Inferno (operating system)
Inferno is a distributed computer operating system that comes from the Bell Laboratories.
Inferno is based on Plan 9, an operating system that follows the Unix philosophy that every communication has to be done with the operating system files. For the original design of Inferno among others, the developer Rob Pike and Dennis Ritchie were responsible.
Inferno is written in the C programming language. However, the language Limbo is used for programming of application programs such as Java bytecode produced, which is executed by a virtual machine. Inferno has minimal hardware requirements: it will run on systems without a memory management unit and only 1 MB of memory.

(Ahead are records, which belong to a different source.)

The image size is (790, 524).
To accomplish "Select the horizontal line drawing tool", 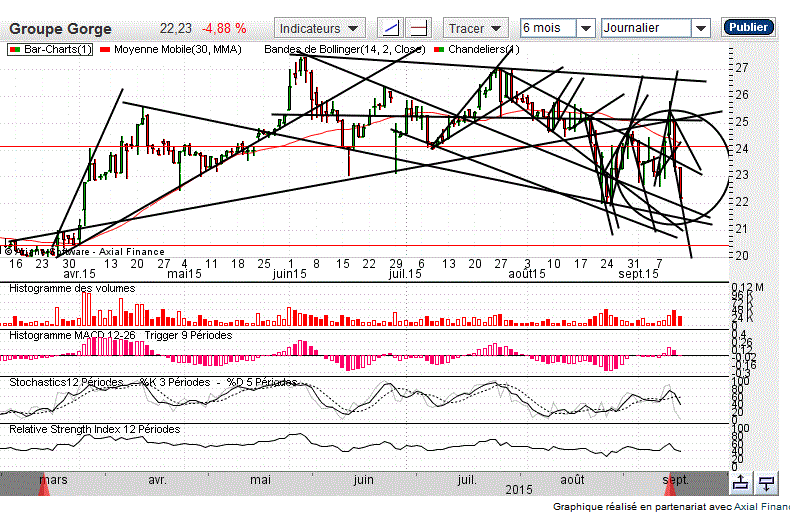I will 421,28.
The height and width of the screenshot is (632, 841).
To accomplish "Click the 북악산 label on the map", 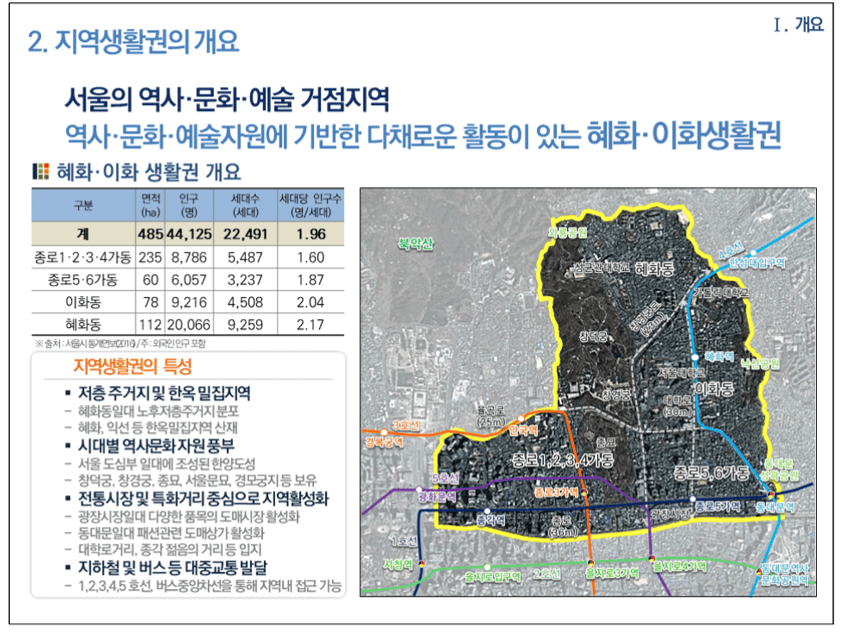I will click(x=415, y=244).
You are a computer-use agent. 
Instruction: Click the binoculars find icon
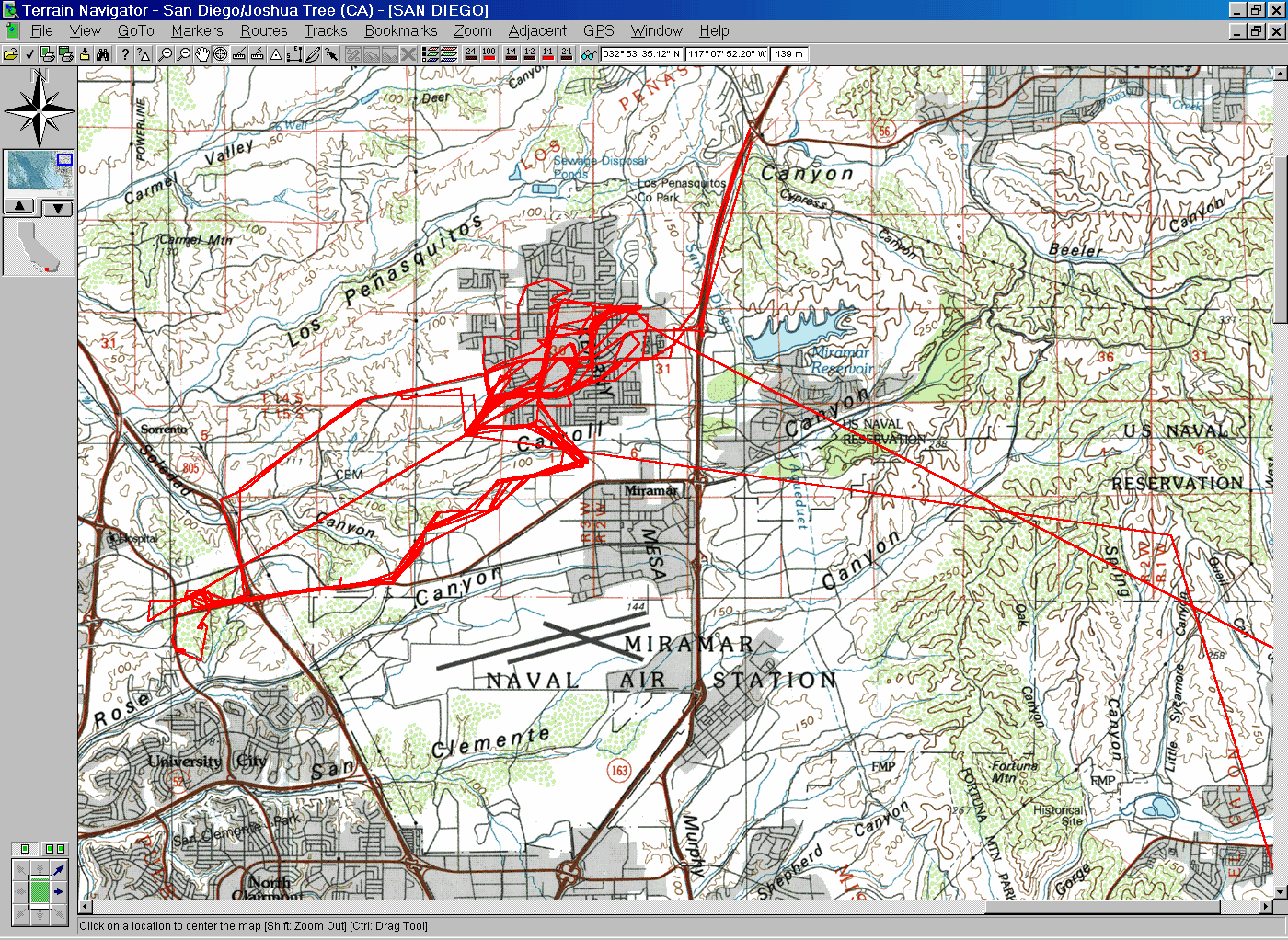coord(103,54)
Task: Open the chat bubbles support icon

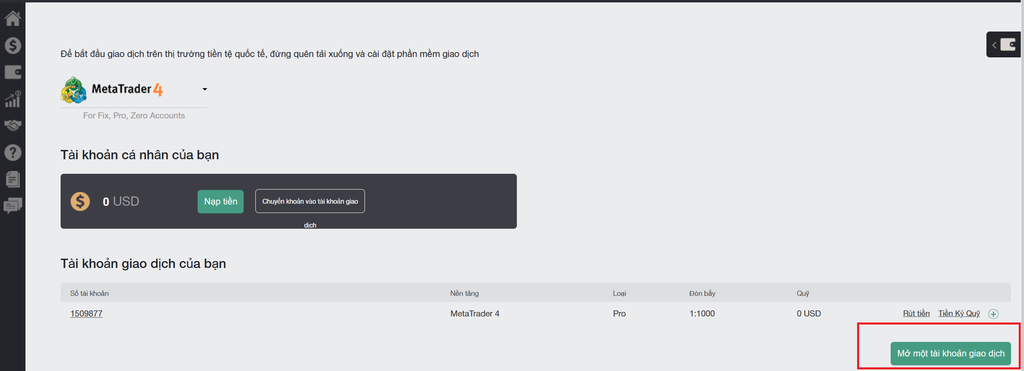Action: pos(12,206)
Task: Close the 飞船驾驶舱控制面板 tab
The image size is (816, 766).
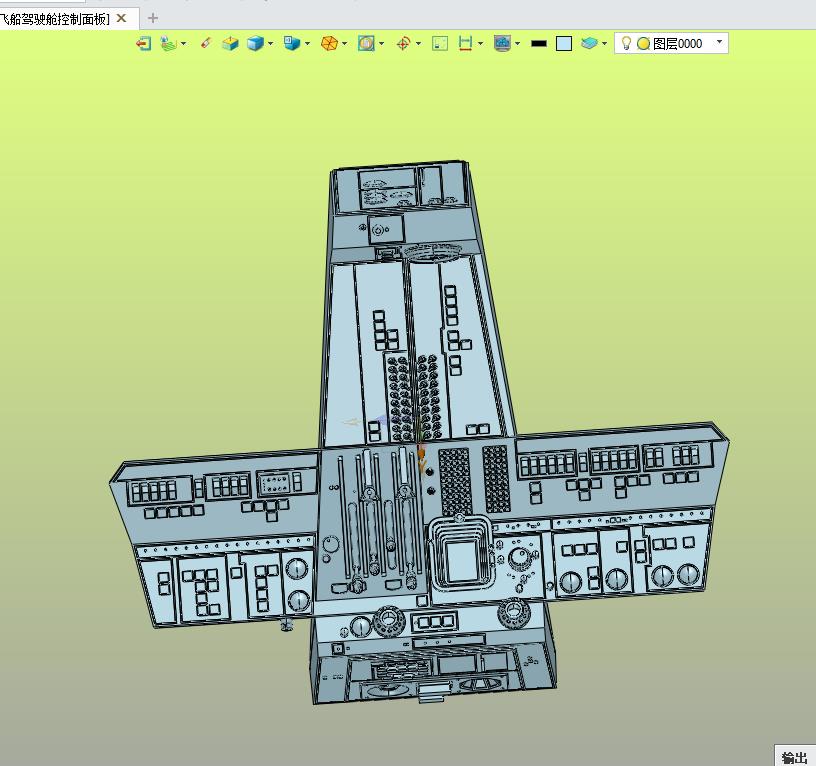Action: [x=122, y=18]
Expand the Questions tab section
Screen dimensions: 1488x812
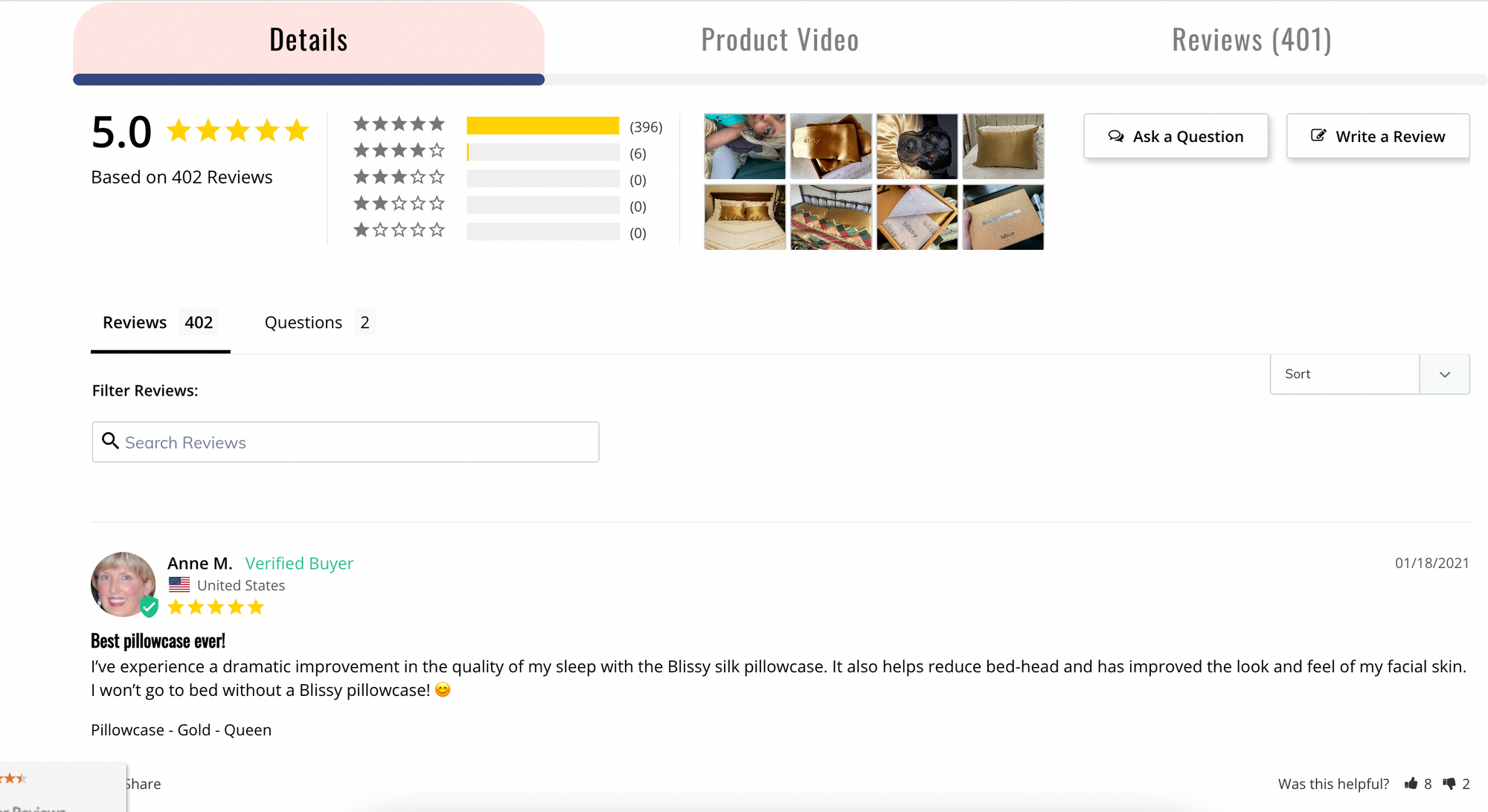pos(315,323)
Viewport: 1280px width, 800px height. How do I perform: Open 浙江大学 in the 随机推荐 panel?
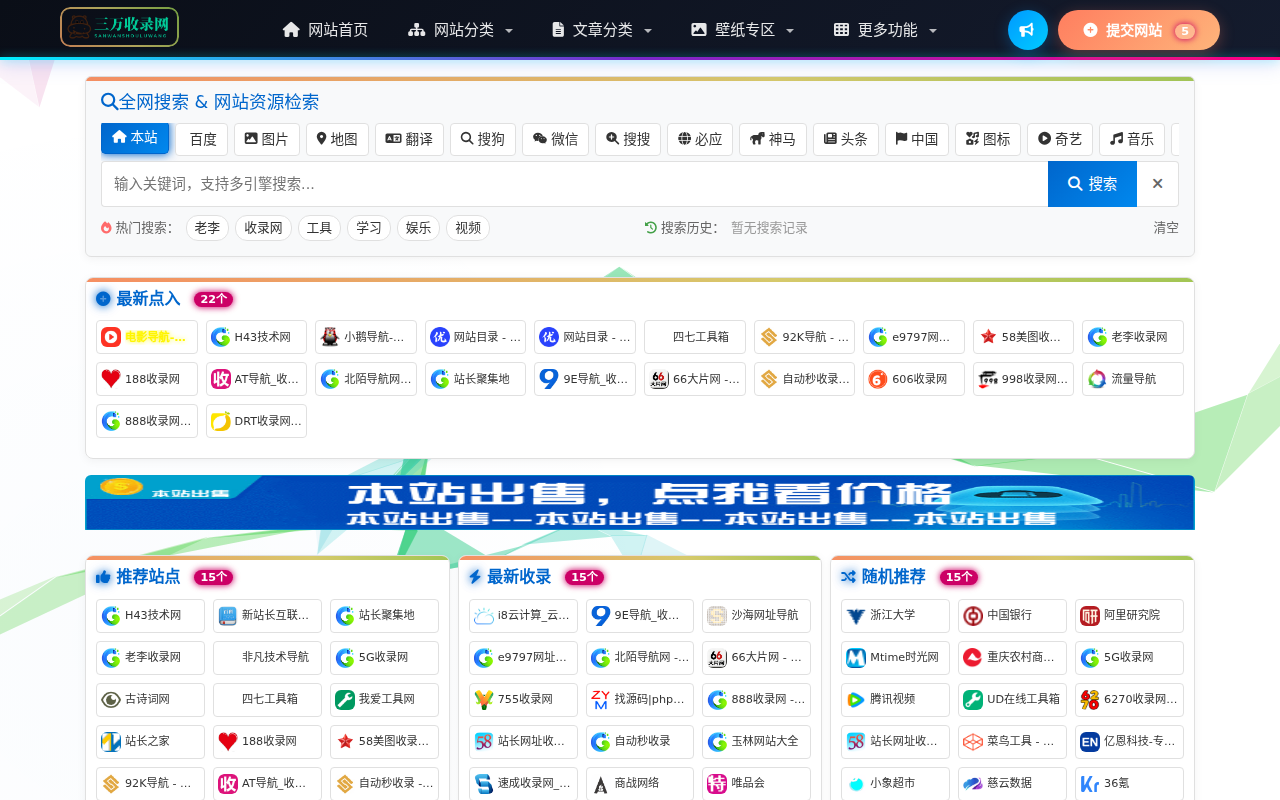coord(894,615)
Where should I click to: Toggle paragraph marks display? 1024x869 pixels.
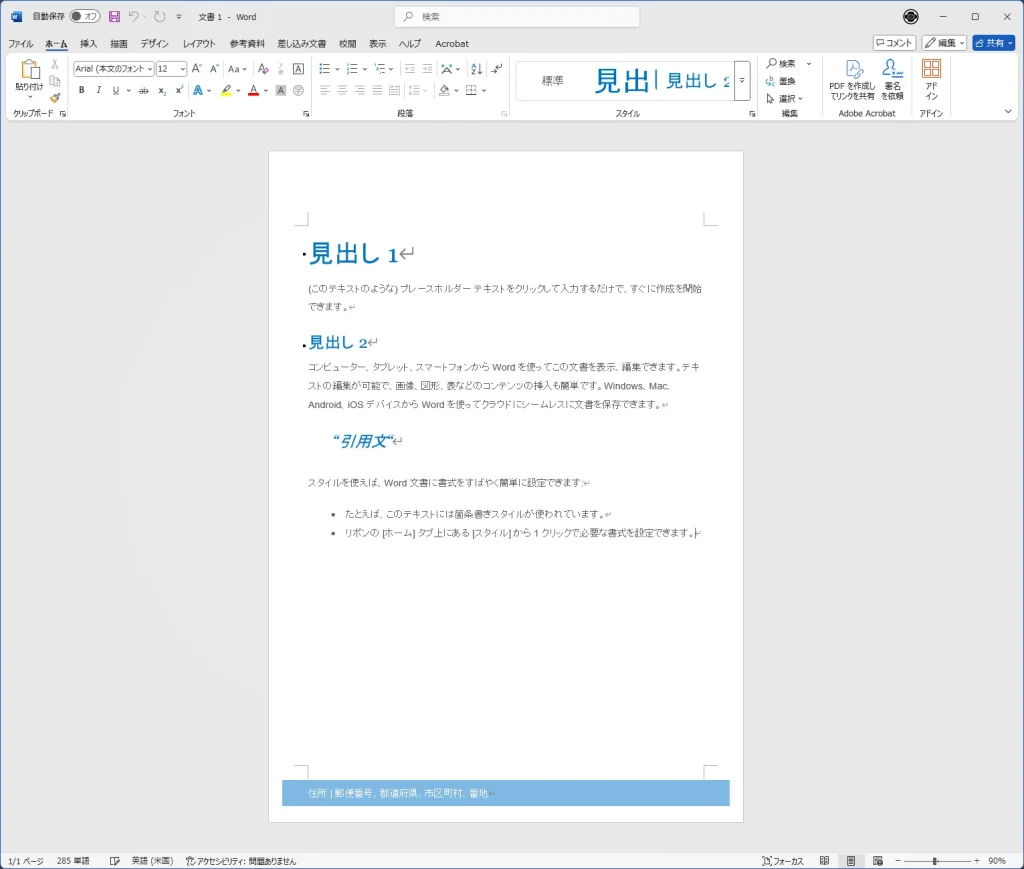pos(498,69)
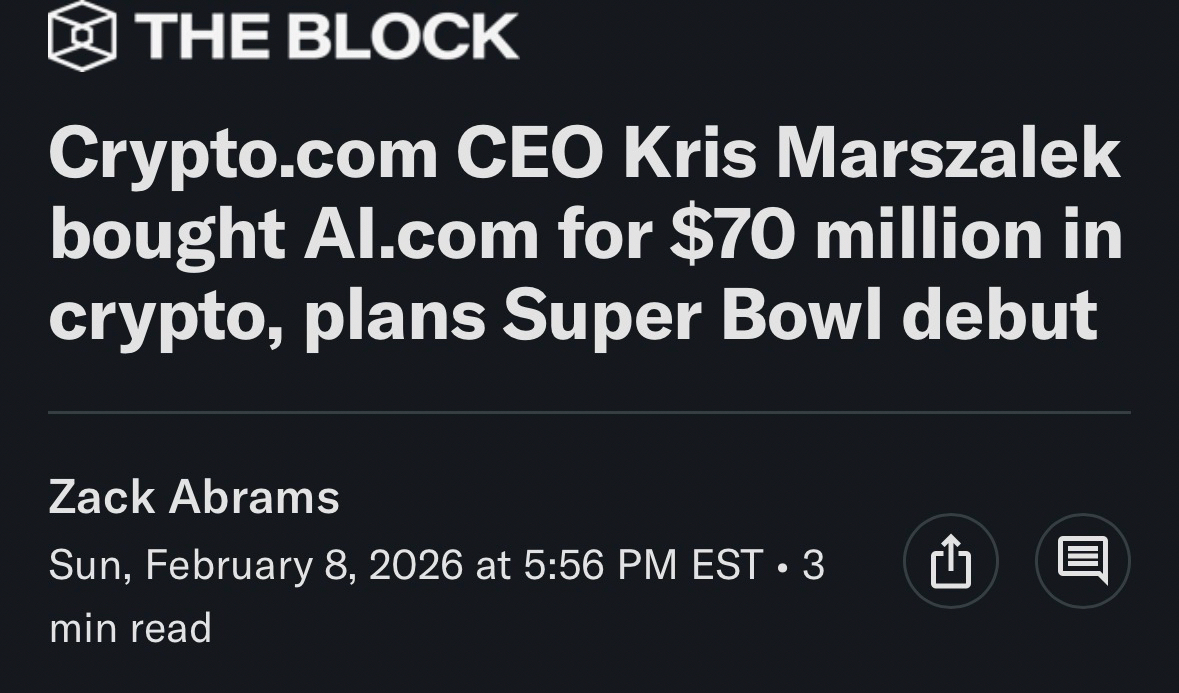Open author Zack Abrams' profile
The height and width of the screenshot is (693, 1179).
coord(194,497)
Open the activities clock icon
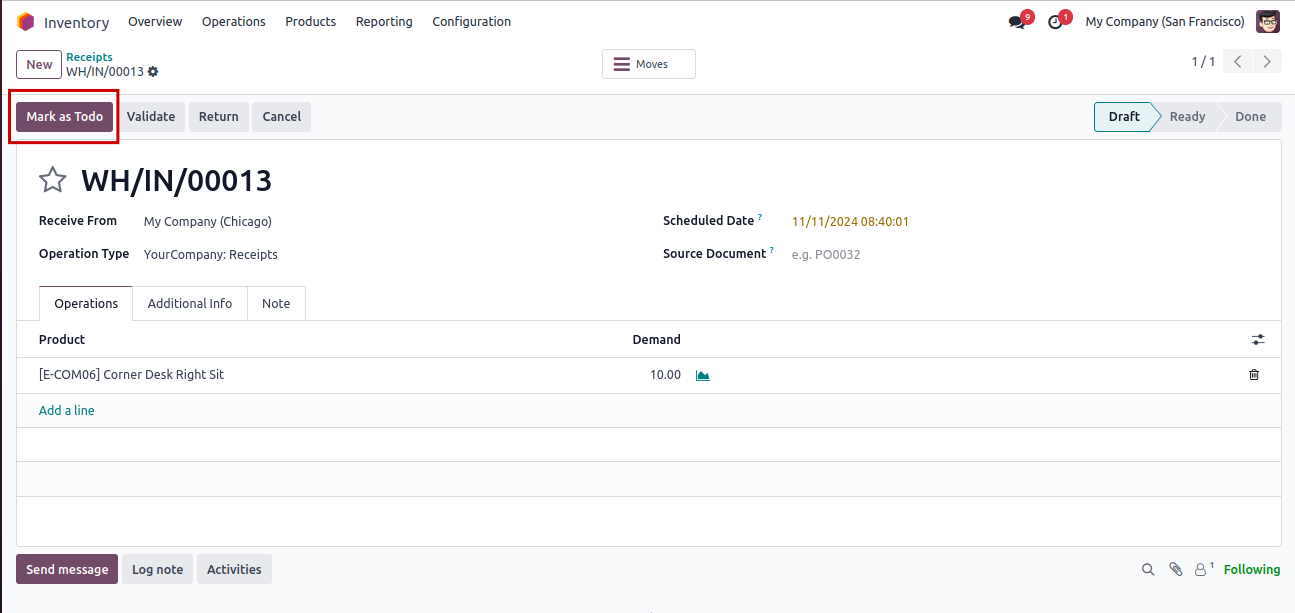Viewport: 1295px width, 613px height. coord(1055,22)
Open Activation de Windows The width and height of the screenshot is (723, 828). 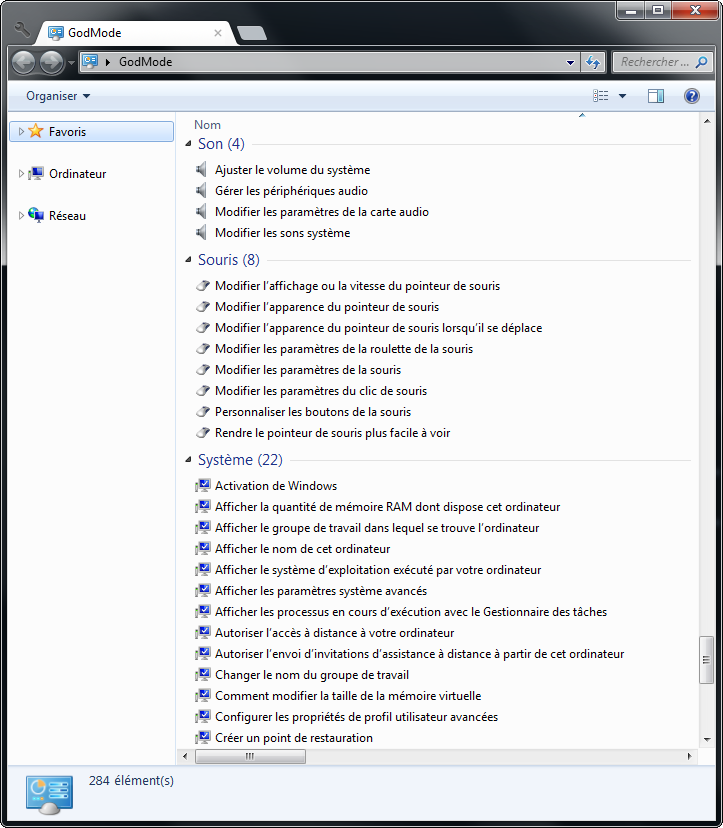[275, 486]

Each user program communicates with its environment via virtual files that can also display devices, process information, network connection points, etc. in addition to normal files. Through a common protocol, Styx, can be accessed locally and over the network. The protocol allows the passage of the Dateihierachie ( "walk" = walk ) and the classic file operations such as "read" (read) and "write" (write). Access to devices is accomplished via file name, such as / dev / mouse ( mouse) or / dev / screen ( screen). The screen and the mouse can be there on another computer, the access happens transparently over the network. Each application program sees it his own version of a file or device. / dev / mouse, for example, only provides data to the application program when the associated window is active.
Inferno is like Unix delivered in the 1970s with a complete development environment including C compiler. It runs as a standalone operating system on computers with multiple processors such as x86, Intel XScale, IBM PowerPC, PA -RISC, ARM, StrongARM, MIPS and Sun SPARC. In addition, the operation is possible on a host system such as Linux ( x86), FreeBSD, Solaris, or Plan 9, experimentally on Android smartphones. Even under the Microsoft Internet Explorer, it runs with the help of a plug-in. Since the bytecode of Limbo applications is the same for each architecture, Inferno applications can run anywhere without recompilation.
Inferno has been marketed since 2000 by Vita Nuova Inc., York, England and further developed. The source code is available with a GPL -like license.